Iceland's massive ice shelf has crumbled in recent weeks due to hot air flowing across the Atlantic from the general direction of the United States, causing the total collapse of Iceland's ice-based economy.
In an effort to slow down global warming, residents in nearby Britain have been urged by their government to resist the temptation to withdraw anything from the refrigerator and to "keep the freezer closed at all costs".
An online Icelandic petition, titled "Vikings are Not Terrorists" was subsequently posted on the Internet, along with a video of ten Lindesfarne monks who "will be beheaded" if Britain does not remove Iceland from its list of undesirables and terrorists.
In the video, a visibly shaken monk stammers as he reads from the petition, "Gordon Brown unjustifiably used the Anti-terrorism, Crime and Security Act of 2001 against the people of Iceland for his own short-term political gain." A second monk, depicted with an ice-pick held to his head, pleads, "Please, please don't let them touch my relics!"
The monk is apparently referring to the Viking attack of 793, when the monastery on the British island of Lindisfarne was pillaged, and its monks brutally slaughtered after their relics had been ripped off.
In the disturbing video, a man in a leather Halloween costume and horned helmet snatches the petition from the kneeling monk and states that "Iceland has been placed on a list of regimes subjected to sanction by the British government, joining Al-Qaeda, the Taliban, Belarus, Iran, North Korea, Sudan, Alaska, and 10 other organizations or countries known for abuse of power or oppressive dictatorships. Vikings are not terrorists!"

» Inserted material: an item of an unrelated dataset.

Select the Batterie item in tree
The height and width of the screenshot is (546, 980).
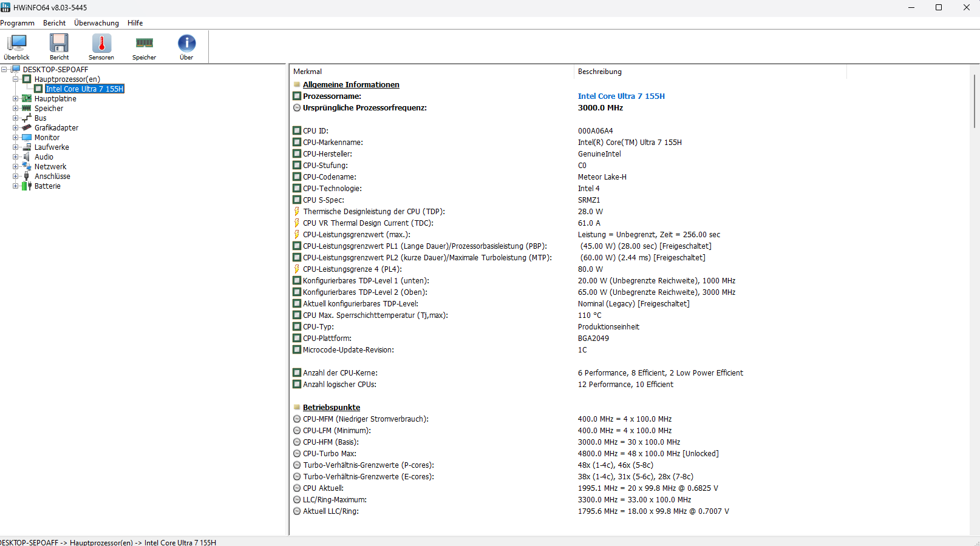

Claiming no ties to the radical online group, Icelandic Prime Minister Geir Haarde accused Britain of "bullying" tactics, and announced that he didn't take kindly to the possibility of having his assets frozen off "by a horde of Celts". In a loosely veiled threat, he added that "our very close and extremely accessible neighbors have not heard the end of this saga."
Meanwhile, jittery residents armed with "knitting needles, croquet mallets - anything we can find!" gathered on the shores of the British Isles in anticipation of a possible landing of Viking longboats on the beaches.
Following British tradition, women and children - who always "go first" - were strategically positioned at the water's edge, while the men armed themselves with darts and stationed themselves in the local pubs as "lookouts" for vandals.
The eyes of the world community are now focused on Gordon Brown, who faces a delicate challenge in this first international crisis of his term. In response to the threat of possible invasion, Brown swiftly called an emergency cabinet meeting in the underground bunker at Downing Street.
After three hours of deliberation behind closed doors, the British Prime Minister emerged to reveal to the press his next step, a cleverly disguised code that has experts scrambling.
"I shall cancel afternoon tea with Darling."